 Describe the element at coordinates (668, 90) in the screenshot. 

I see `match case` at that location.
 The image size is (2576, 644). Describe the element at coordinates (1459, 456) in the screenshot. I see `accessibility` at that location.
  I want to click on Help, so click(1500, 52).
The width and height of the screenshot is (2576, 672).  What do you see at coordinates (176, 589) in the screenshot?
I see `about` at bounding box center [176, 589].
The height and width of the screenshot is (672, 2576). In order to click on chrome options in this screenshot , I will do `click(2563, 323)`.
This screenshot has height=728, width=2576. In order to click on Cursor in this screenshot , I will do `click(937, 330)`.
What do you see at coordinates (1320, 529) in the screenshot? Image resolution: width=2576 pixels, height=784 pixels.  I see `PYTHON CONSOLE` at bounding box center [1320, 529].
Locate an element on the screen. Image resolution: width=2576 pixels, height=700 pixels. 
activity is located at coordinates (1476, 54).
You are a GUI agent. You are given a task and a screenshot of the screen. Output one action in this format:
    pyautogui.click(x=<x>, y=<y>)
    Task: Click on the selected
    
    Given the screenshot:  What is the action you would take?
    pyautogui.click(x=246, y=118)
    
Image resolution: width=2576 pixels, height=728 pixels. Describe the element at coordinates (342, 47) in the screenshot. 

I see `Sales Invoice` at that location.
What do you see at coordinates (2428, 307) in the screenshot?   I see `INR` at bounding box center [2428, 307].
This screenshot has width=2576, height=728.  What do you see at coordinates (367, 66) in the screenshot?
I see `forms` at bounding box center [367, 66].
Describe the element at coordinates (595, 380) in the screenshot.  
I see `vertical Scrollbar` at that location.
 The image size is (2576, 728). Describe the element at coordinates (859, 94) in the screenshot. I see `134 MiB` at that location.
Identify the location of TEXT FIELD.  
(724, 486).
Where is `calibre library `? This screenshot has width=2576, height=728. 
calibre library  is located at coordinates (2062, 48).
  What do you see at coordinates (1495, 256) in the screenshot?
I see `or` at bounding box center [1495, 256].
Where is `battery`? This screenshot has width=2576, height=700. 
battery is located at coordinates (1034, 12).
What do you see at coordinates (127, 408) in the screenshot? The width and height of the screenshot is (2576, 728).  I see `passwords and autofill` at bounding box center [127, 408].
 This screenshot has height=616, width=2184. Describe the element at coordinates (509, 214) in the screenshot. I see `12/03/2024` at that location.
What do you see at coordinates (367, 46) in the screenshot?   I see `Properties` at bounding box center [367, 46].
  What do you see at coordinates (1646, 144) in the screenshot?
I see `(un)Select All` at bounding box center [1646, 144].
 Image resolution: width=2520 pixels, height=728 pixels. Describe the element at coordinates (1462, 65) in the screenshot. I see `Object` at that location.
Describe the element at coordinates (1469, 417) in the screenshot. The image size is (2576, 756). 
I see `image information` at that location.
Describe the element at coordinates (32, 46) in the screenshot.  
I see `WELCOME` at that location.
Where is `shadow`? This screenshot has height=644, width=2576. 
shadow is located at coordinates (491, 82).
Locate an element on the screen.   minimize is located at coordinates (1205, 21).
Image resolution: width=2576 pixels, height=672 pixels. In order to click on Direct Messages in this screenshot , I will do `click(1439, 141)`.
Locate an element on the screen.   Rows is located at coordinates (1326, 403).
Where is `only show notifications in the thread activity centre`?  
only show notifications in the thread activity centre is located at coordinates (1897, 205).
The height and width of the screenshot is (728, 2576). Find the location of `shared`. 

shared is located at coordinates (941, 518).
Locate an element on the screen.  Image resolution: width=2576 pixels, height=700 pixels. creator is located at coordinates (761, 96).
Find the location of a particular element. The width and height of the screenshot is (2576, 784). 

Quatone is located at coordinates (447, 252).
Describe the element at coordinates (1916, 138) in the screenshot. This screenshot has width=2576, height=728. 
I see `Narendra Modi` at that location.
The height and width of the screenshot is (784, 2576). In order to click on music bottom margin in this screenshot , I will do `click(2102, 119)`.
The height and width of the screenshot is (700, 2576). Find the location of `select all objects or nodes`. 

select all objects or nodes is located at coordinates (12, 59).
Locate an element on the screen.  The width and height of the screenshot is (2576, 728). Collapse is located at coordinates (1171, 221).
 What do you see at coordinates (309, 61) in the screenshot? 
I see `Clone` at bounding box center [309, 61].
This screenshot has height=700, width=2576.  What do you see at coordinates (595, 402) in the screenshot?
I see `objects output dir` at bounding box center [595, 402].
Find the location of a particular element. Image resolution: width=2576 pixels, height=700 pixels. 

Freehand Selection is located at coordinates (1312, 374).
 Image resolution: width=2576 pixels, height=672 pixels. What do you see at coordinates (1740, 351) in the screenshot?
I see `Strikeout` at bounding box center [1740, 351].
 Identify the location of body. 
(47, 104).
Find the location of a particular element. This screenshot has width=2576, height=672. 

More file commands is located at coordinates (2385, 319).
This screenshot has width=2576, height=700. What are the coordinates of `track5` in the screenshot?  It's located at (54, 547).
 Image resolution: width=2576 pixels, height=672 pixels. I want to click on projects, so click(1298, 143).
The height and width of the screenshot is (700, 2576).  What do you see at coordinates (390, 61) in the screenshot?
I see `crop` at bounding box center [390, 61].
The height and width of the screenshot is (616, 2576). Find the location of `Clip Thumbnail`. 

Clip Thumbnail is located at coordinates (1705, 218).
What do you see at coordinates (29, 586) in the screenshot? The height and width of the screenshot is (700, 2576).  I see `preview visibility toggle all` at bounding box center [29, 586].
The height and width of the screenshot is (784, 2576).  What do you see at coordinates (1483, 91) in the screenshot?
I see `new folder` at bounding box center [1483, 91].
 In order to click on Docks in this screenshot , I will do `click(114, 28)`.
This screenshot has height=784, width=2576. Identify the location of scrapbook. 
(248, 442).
==================================================
**Requirement:**
Retype all of the material above verbatim, keeping every line in its original order.

**Solution below:**
 Describe the element at coordinates (668, 90) in the screenshot. 

I see `match case` at that location.
 The image size is (2576, 644). Describe the element at coordinates (1459, 456) in the screenshot. I see `accessibility` at that location.
  I want to click on Help, so click(1500, 52).
The width and height of the screenshot is (2576, 672).  What do you see at coordinates (176, 589) in the screenshot?
I see `about` at bounding box center [176, 589].
The height and width of the screenshot is (672, 2576). In order to click on chrome options in this screenshot , I will do `click(2563, 323)`.
This screenshot has height=728, width=2576. In order to click on Cursor in this screenshot , I will do `click(937, 330)`.
What do you see at coordinates (1320, 529) in the screenshot? Image resolution: width=2576 pixels, height=784 pixels.  I see `PYTHON CONSOLE` at bounding box center [1320, 529].
Locate an element on the screen. Image resolution: width=2576 pixels, height=700 pixels. 
activity is located at coordinates (1476, 54).
You are a GUI agent. You are given a task and a screenshot of the screen. Output one action in this format:
    pyautogui.click(x=<x>, y=<y>)
    Task: Click on the selected
    
    Given the screenshot:  What is the action you would take?
    pyautogui.click(x=246, y=118)
    
Image resolution: width=2576 pixels, height=728 pixels. Describe the element at coordinates (342, 47) in the screenshot. 

I see `Sales Invoice` at that location.
What do you see at coordinates (2428, 307) in the screenshot?   I see `INR` at bounding box center [2428, 307].
This screenshot has width=2576, height=728.  What do you see at coordinates (367, 66) in the screenshot?
I see `forms` at bounding box center [367, 66].
Describe the element at coordinates (595, 380) in the screenshot.  
I see `vertical Scrollbar` at that location.
 The image size is (2576, 728). Describe the element at coordinates (859, 94) in the screenshot. I see `134 MiB` at that location.
Identify the location of TEXT FIELD.  
(724, 486).
Where is `calibre library `? This screenshot has width=2576, height=728. 
calibre library  is located at coordinates (2062, 48).
  What do you see at coordinates (1495, 256) in the screenshot?
I see `or` at bounding box center [1495, 256].
Where is `battery`? This screenshot has width=2576, height=700. 
battery is located at coordinates (1034, 12).
What do you see at coordinates (127, 408) in the screenshot? The width and height of the screenshot is (2576, 728).  I see `passwords and autofill` at bounding box center [127, 408].
 This screenshot has height=616, width=2184. Describe the element at coordinates (509, 214) in the screenshot. I see `12/03/2024` at that location.
What do you see at coordinates (367, 46) in the screenshot?   I see `Properties` at bounding box center [367, 46].
  What do you see at coordinates (1646, 144) in the screenshot?
I see `(un)Select All` at bounding box center [1646, 144].
 Image resolution: width=2520 pixels, height=728 pixels. Describe the element at coordinates (1462, 65) in the screenshot. I see `Object` at that location.
Describe the element at coordinates (1469, 417) in the screenshot. The image size is (2576, 756). 
I see `image information` at that location.
Describe the element at coordinates (32, 46) in the screenshot.  
I see `WELCOME` at that location.
Where is `shadow`? This screenshot has height=644, width=2576. 
shadow is located at coordinates (491, 82).
Locate an element on the screen.   minimize is located at coordinates (1205, 21).
Image resolution: width=2576 pixels, height=672 pixels. In order to click on Direct Messages in this screenshot , I will do `click(1439, 141)`.
Locate an element on the screen.   Rows is located at coordinates (1326, 403).
Where is `only show notifications in the thread activity centre`?  
only show notifications in the thread activity centre is located at coordinates (1897, 205).
The height and width of the screenshot is (728, 2576). Find the location of `shared`. 

shared is located at coordinates (941, 518).
Locate an element on the screen.  Image resolution: width=2576 pixels, height=700 pixels. creator is located at coordinates (761, 96).
Find the location of a particular element. The width and height of the screenshot is (2576, 784). 

Quatone is located at coordinates (447, 252).
Describe the element at coordinates (1916, 138) in the screenshot. This screenshot has width=2576, height=728. 
I see `Narendra Modi` at that location.
The height and width of the screenshot is (784, 2576). In order to click on music bottom margin in this screenshot , I will do `click(2102, 119)`.
The height and width of the screenshot is (700, 2576). Find the location of `select all objects or nodes`. 

select all objects or nodes is located at coordinates (12, 59).
Locate an element on the screen.  The width and height of the screenshot is (2576, 728). Collapse is located at coordinates (1171, 221).
 What do you see at coordinates (309, 61) in the screenshot? 
I see `Clone` at bounding box center [309, 61].
This screenshot has height=700, width=2576.  What do you see at coordinates (595, 402) in the screenshot?
I see `objects output dir` at bounding box center [595, 402].
Find the location of a particular element. Image resolution: width=2576 pixels, height=700 pixels. 

Freehand Selection is located at coordinates (1312, 374).
 Image resolution: width=2576 pixels, height=672 pixels. What do you see at coordinates (1740, 351) in the screenshot?
I see `Strikeout` at bounding box center [1740, 351].
 Identify the location of body. 
(47, 104).
Find the location of a particular element. This screenshot has width=2576, height=672. 

More file commands is located at coordinates (2385, 319).
This screenshot has width=2576, height=700. What are the coordinates of `track5` in the screenshot?  It's located at (54, 547).
 Image resolution: width=2576 pixels, height=672 pixels. I want to click on projects, so click(1298, 143).
The height and width of the screenshot is (700, 2576).  What do you see at coordinates (390, 61) in the screenshot?
I see `crop` at bounding box center [390, 61].
The height and width of the screenshot is (616, 2576). Find the location of `Clip Thumbnail`. 

Clip Thumbnail is located at coordinates (1705, 218).
What do you see at coordinates (29, 586) in the screenshot? The height and width of the screenshot is (700, 2576).  I see `preview visibility toggle all` at bounding box center [29, 586].
The height and width of the screenshot is (784, 2576).  What do you see at coordinates (1483, 91) in the screenshot?
I see `new folder` at bounding box center [1483, 91].
 In order to click on Docks in this screenshot , I will do `click(114, 28)`.
This screenshot has height=784, width=2576. Identify the location of scrapbook. 
(248, 442).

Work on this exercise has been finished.